_EXTRACT TO READ_
==*==

Thursday, June 08, 2006

A retrograde move

Marriages of convenience in Indian politics have often been misconceived experiments in bad blood and poor politics. That Jan Morcha, an umbrella organisation of one left and three ‘democratic’ parties formed at former PM V P Singh’s behest, has decided to ignore that is clear from its decision to align with the People’s Democratic Front (PDF) — a newly floated agglomeration of Muslim outfits, in Uttar Pradesh. We wonder how exactly would pandering to minority communalism help strengthen the cause of democracy and development in the state. The alignment is, indeed, disturbing. There needs to be a challenge to Mulayam Singh Yadav’s government from outfits other than the BSP. UP certainly deserves to be delivered from raging epidemics, periodic gang wars and continual communal conflicts. The current alignment can, however, hope to deliver none of that. The point is not merely to unravel Mulayam’s identity-based electoral arithmetic. The point is to offer the denizens of the state an alternative political agenda of development.

==*==

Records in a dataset
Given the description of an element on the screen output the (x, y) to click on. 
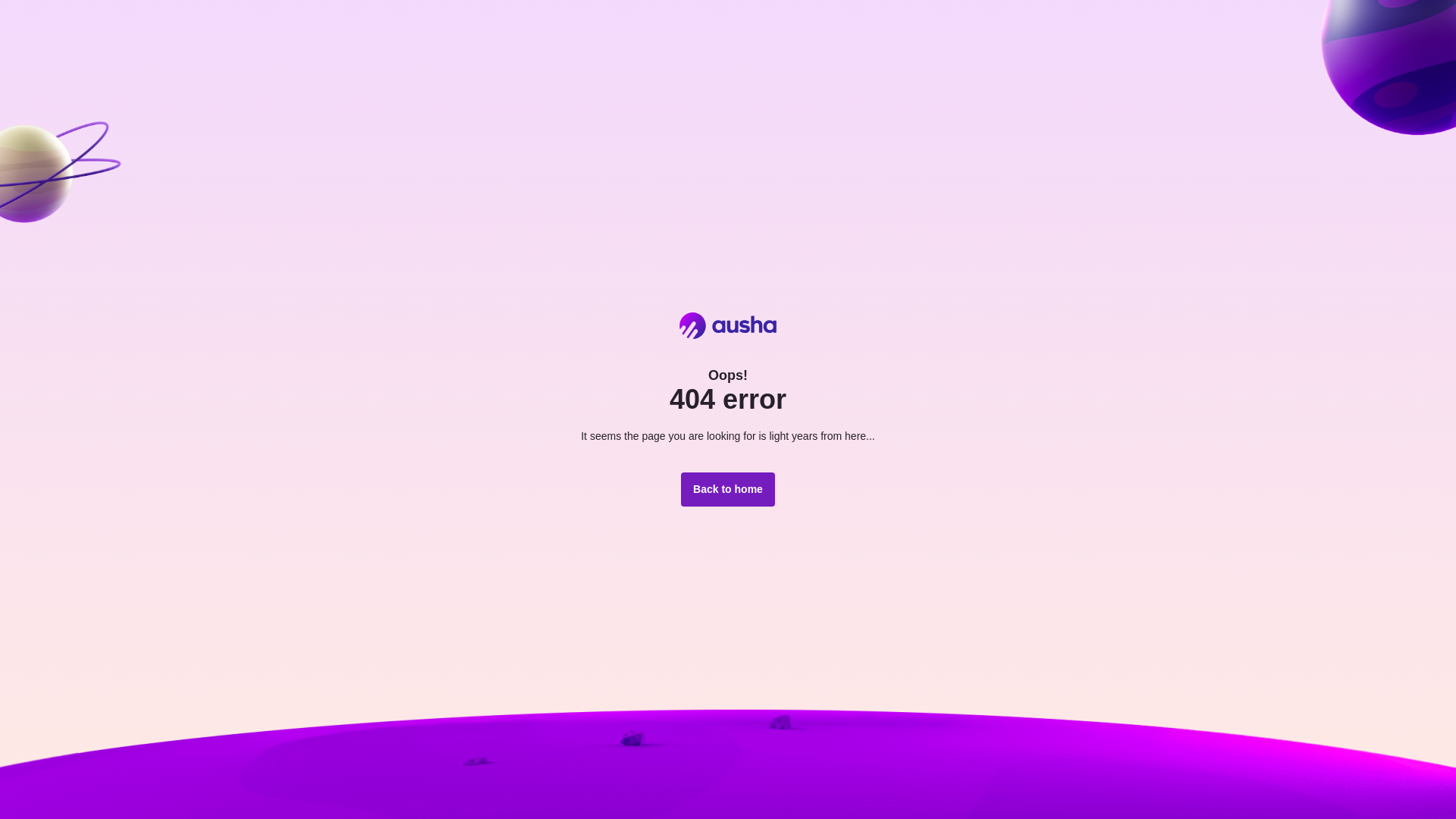
Back to home (727, 489)
Given the description of an element on the screen output the (x, y) to click on. 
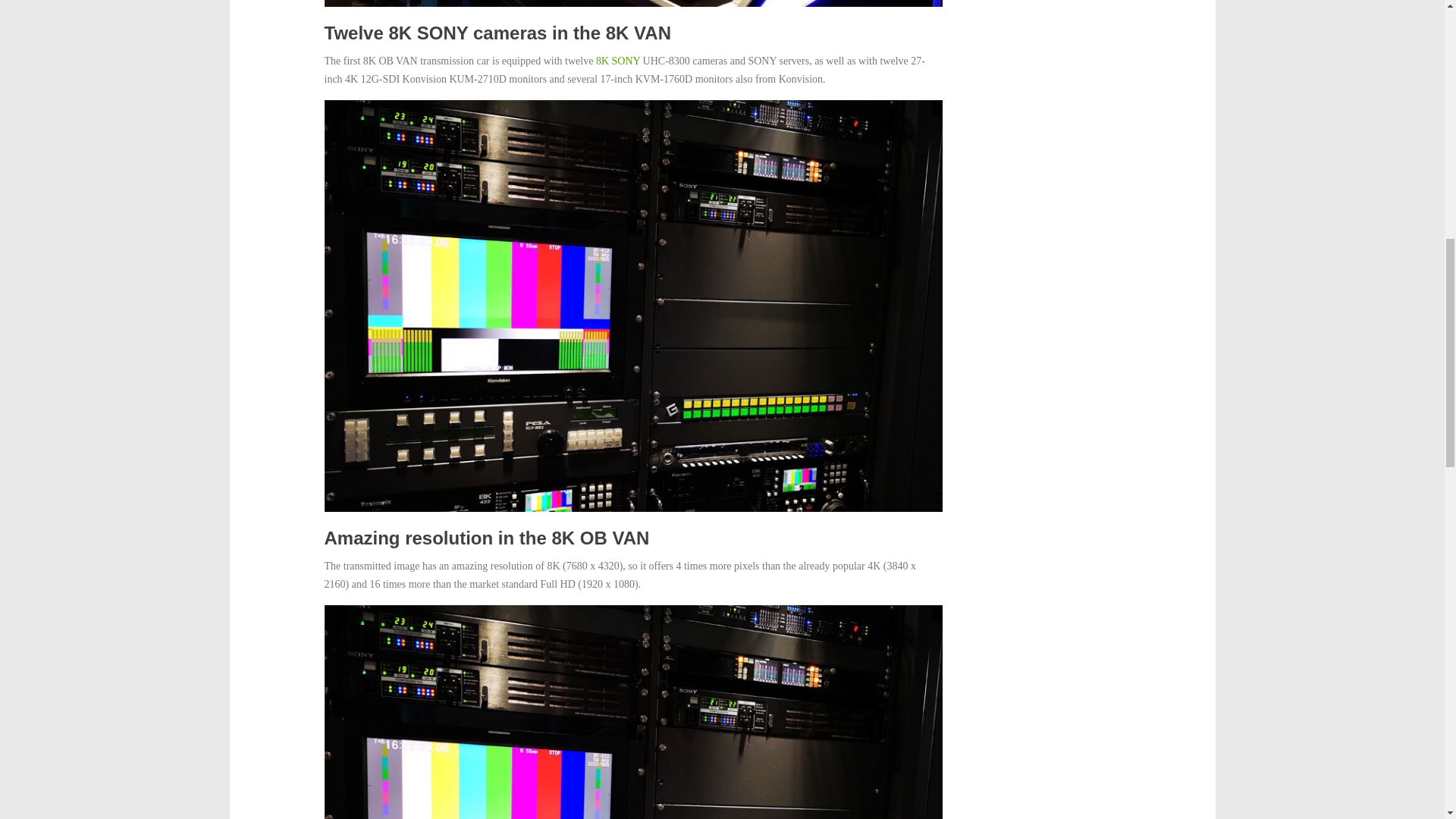
8K SONY (617, 60)
Given the description of an element on the screen output the (x, y) to click on. 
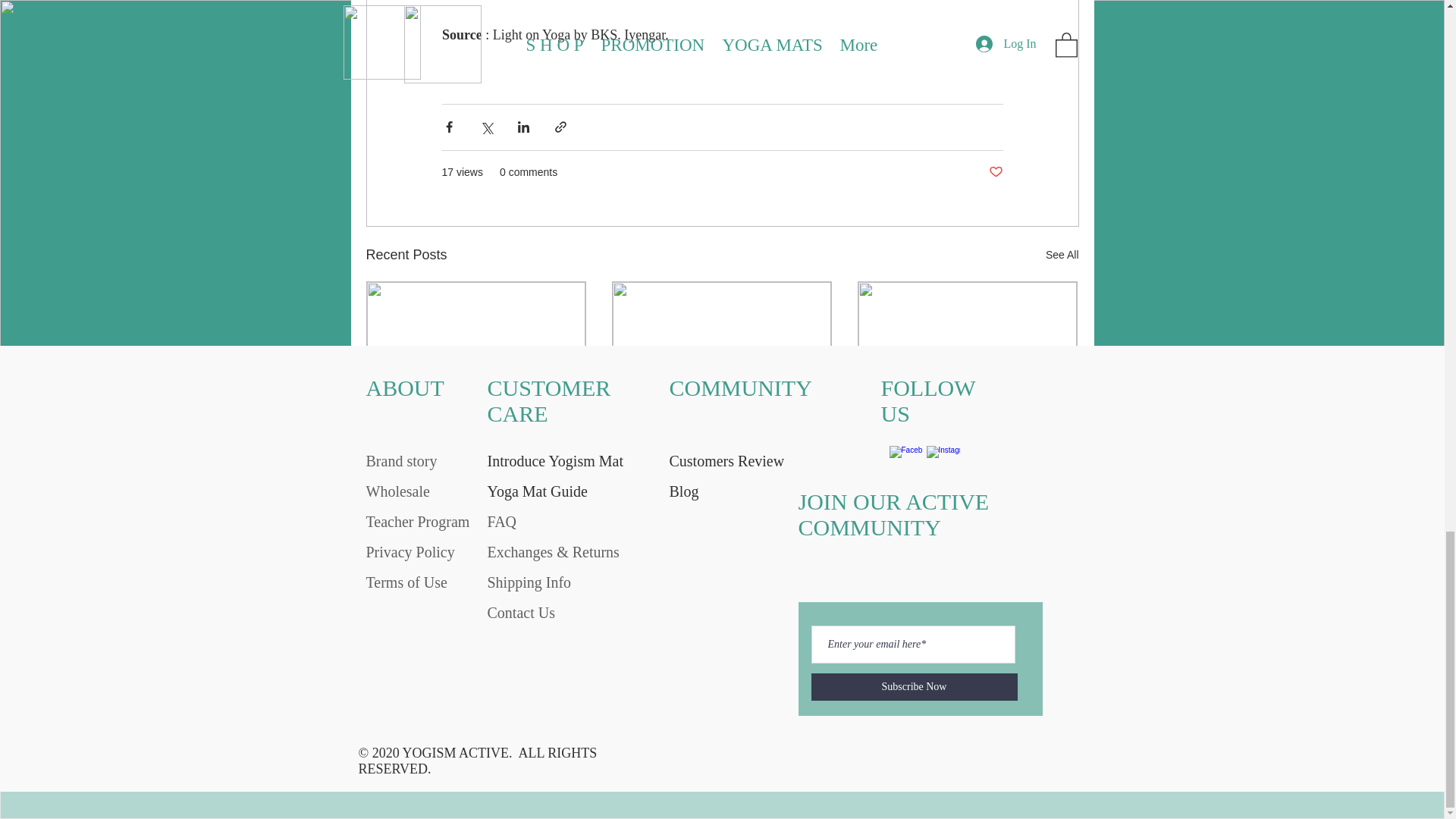
Wholesale (397, 491)
Post not marked as liked (1050, 491)
See All (1061, 255)
Brand story (400, 460)
0 (926, 491)
Teacher Program (416, 521)
Post not marked as liked (558, 491)
Post not marked as liked (804, 491)
Post not marked as liked (995, 172)
0 (681, 491)
0 (440, 491)
Given the description of an element on the screen output the (x, y) to click on. 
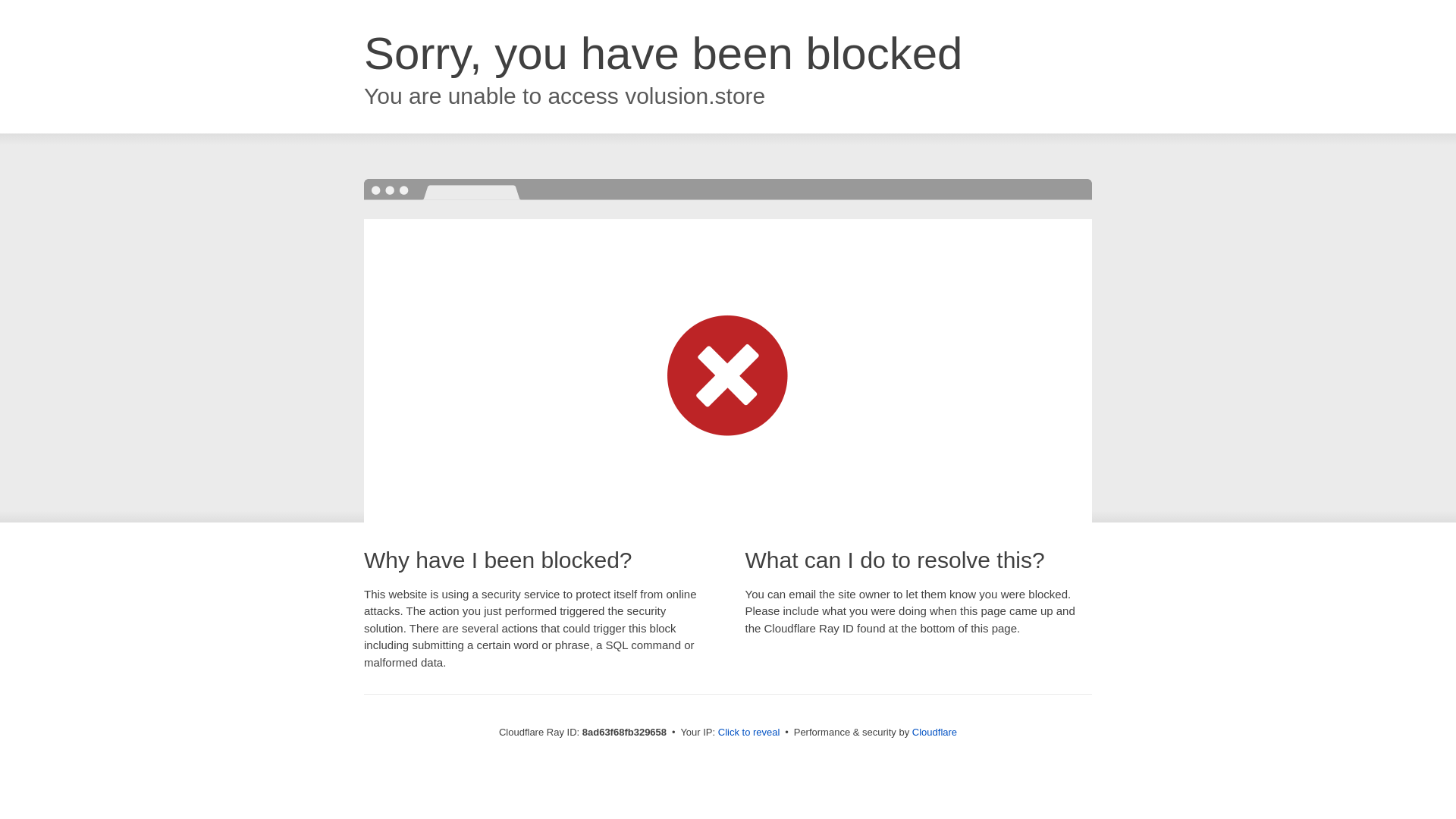
Cloudflare (934, 731)
Click to reveal (748, 732)
Given the description of an element on the screen output the (x, y) to click on. 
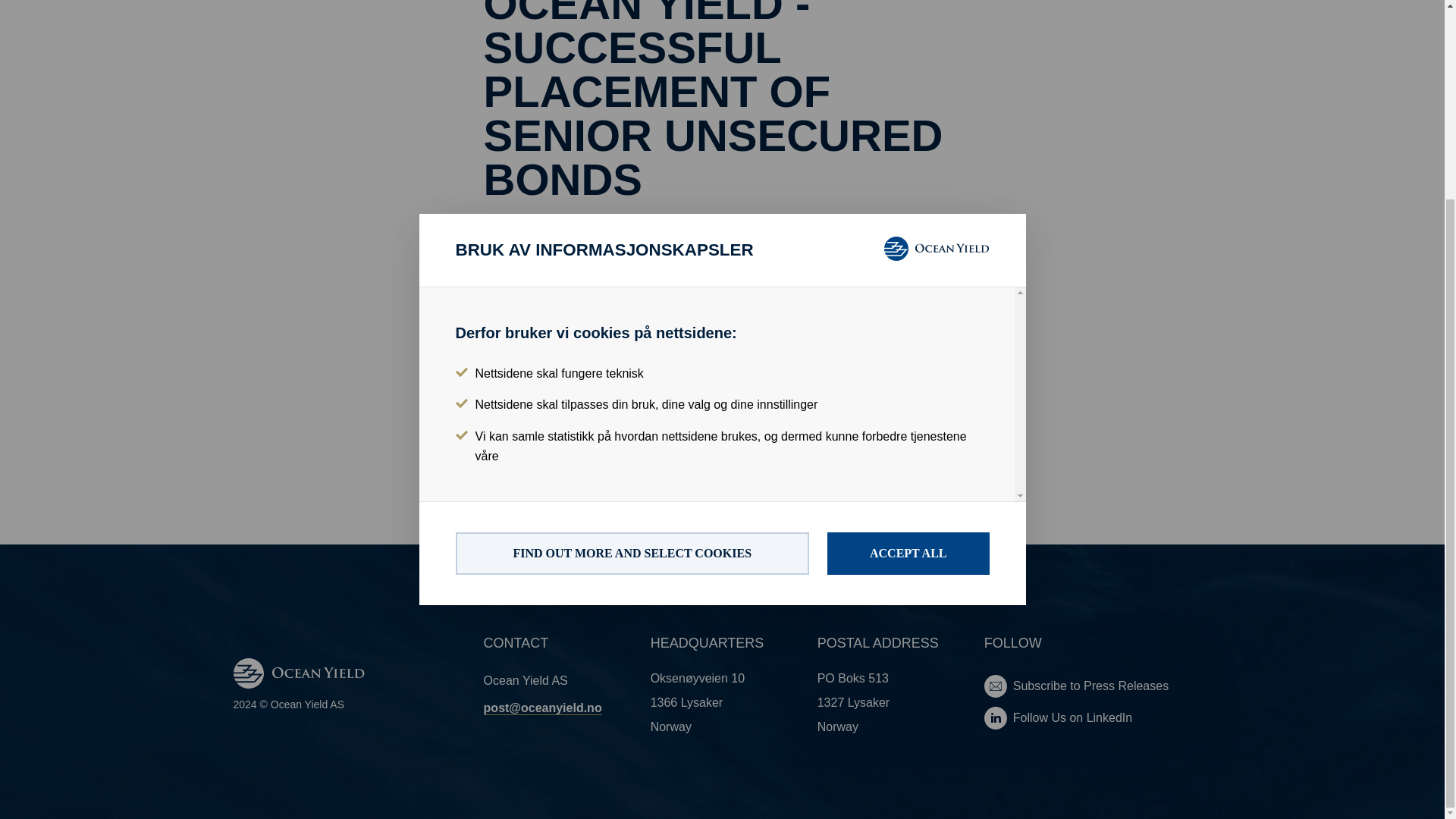
FIND OUT MORE AND SELECT COOKIES (631, 300)
Follow Us on LinkedIn (1097, 717)
Subscribe to Press Releases (1097, 685)
ACCEPT ALL (908, 300)
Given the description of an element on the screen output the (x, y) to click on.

==*==

_WHAT TO DO_
Pick up the editorial on the Jan Morcha alliance after its last sentence and carry it forward.

_RESULT OF THE EXERCISE_
In UP, minority disaffection and marginalisation are certainly not imagined problems. The attempt to economically cleanse the weaker community during the communal riots in the state last year, has underscored the continued existence of vicious Hindu communalism. Moves to form minority parties, in such circumstances, would further legitimise the sangh parivar’s specious ‘action-reaction’ thesis, and strengthen fringe lumpen groups like the Hindu Yuva Vahini. A pan-Muslim party like the PDF would, in any case, not work in UP. The Muslims there are far more socio-economically differentiated than, say, in Assam. One of PDF’s key demands — job reservation for Muslims — is unlikely to find resonance among a significant section of Muslim OBCs. The PDF, clearly, manifests the elite Muslim’s anxiety in UP. The Muslims question in the state is really about making the mainstream less exclusionary, even as the community is internally reformed. The Jan Morcha must foreground this modern core of Muslim aspirations.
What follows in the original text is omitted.